第144話
「ん……今、何時?」
枕元に置いてあるスマホに手を伸ばして画面をみると時間は昼の三時だった。
「結構寝たな……それに、お腹空いた……」
夜通しでゲームやってそのまま寝落ちしたからな。
何か食べようと部屋を出て居間に向かう。そこにはテレビを見ながら食事をしている夏樹がいた。
「兄貴、おはようー」
「おはよう。はぁ~……」
大きな欠伸をして冷蔵庫にある作り置きのを適当に皿に盛って温め夏樹の斜め横の椅子に座り食べる。
「母さん達は?」
「買い物。それ食べ終わったらログインするしょ?」
「うん、その予定」
急いで食事を済まして部屋に戻ってログインする。
「やっぱいない……」
ログインすればいつも通りにルキの寝顔が出迎えてくれていると淡い期待をしていたけど、そう都合よくないよな。寂しいな。

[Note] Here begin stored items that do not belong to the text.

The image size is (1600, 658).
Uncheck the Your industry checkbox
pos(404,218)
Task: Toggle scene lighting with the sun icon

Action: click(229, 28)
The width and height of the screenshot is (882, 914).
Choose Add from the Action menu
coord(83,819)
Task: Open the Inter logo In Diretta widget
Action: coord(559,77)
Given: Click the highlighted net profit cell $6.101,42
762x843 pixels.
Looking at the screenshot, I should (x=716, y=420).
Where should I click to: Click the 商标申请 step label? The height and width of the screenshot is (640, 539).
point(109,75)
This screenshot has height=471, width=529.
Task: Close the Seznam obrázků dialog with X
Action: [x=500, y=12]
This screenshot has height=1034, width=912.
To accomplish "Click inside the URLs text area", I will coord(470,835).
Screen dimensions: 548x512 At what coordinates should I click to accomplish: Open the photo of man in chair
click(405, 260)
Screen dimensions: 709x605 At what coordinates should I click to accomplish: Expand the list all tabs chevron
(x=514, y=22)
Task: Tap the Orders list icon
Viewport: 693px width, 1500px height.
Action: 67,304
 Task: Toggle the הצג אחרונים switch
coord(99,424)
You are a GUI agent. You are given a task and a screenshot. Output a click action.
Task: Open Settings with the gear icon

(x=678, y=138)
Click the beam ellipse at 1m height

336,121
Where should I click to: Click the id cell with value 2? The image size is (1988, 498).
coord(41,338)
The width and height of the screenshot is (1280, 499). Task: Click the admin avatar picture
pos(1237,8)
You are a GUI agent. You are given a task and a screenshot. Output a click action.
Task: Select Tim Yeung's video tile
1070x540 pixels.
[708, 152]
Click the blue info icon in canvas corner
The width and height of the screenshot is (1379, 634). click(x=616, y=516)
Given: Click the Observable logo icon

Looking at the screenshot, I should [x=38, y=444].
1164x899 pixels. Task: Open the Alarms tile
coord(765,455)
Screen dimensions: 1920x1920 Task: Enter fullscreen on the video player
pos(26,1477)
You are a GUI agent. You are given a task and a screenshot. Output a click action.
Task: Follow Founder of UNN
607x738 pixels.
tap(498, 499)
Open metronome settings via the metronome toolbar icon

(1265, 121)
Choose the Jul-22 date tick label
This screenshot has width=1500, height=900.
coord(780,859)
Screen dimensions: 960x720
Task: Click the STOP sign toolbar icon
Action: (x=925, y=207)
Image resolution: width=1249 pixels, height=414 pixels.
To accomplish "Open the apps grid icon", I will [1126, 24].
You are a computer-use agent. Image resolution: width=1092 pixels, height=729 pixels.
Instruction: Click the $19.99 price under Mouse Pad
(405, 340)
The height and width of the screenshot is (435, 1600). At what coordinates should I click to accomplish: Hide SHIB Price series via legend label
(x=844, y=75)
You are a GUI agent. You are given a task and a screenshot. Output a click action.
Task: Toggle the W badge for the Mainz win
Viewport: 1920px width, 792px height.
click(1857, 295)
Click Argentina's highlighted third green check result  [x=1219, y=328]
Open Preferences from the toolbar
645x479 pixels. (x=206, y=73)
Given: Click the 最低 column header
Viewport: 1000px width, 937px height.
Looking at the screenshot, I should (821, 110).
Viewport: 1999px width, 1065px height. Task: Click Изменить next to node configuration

トントンと扉がノックされ、ベットから下り、扉を開けると夏樹とペペが立っていた。
『急いでいる所ごめんね、女王が呼んでるの』
「そうなんだ。わかった」
ペペの後を追って廊下を進み女王が待っている部屋に向かう。
アカネさんの事を聞いたらやることがあるからと先に戻ったそうだ。
部屋の前に着くと自動で扉が開き、ペペに入るよ促され進むと女王とツクヨミの二人が座っていた。他の女王達は帰ったのかな。
『急いでおるのに済まぬなお主ら』
「いえ、それは大丈夫です」
『そうか。ウィルよ。我が渡したリングをここに』
「はい」
左手人差し指に嵌めているリングを女王の前に言われた通りに置くと、女王は詠唱しだし、リングに色んな光が集まっていく。光が収まり女王がリングを手に持って観察する。
『ウィル、左手を出してくれ』
言われた通りに左手を差し出すと、女王は僕の手を掴み薬指にリングを嵌めた。
『おお、大胆じゃなティターニアよ』
ツクヨミは口元を扇で隠してニヤニヤしている。
「女王なにしてんの!? 兄貴の大事な薬指になにしてんの!?」
『いいではないか減るもんじゃあるまい』
「そう言うことじゃなくて」
話が進みそうになかったので夏樹の頭に軽くチョップする。
「なにすんだよ……」
「話が進まないから、少し黙って」
「そんな……!」
何故かしゅんとした夏樹は大人しくなった。
とりあえず薬指に嵌めた件は置いといてリングの事を尋ねる。
「このリングに何か施したんですか?」
『うぬ。我らはここから出ることが出来ない。女王同士のダンジョンの行き来は可能だが、浮遊城は別だ。助けに行きたくとも行けぬのが現状だ。それで、そのリングに我らの加護を付与したのだ。鑑定してみろ』
僕はリングを鑑定する。
勇者の指輪――五人の女王により加護が与えられた指輪。装備すると全ステータス上昇と全状態異常無効。それと一度だけ死をなかったことにする効果が付いていた。
ステータスみて上昇値をみて僕は絶句した。夏樹も横から顔を出し鑑定したのか苦笑いをした。
『これぐらいあれば大丈夫だと思うが油断するではないぞ』
「わ、わかっています。今更聞くのもなんですが、なんで薬指に……?」
『い、いいではないか! ほら、ジョブチェンジしに行くのだろう? さっさと行くがよい!』
女王に凄い勢いで部屋を追い出されてしまった。
「夏樹、これって……そう言う意味なのかな」
左手の薬指に嵌められた指輪を見て僕はそう呟いた。
「知らないよ! ほら行くよ!」
「う、うん」
インベントリから転移結晶のアイテムを取り出した夏樹は、僕の手を取りファルトリアに転移してギルドに向かった。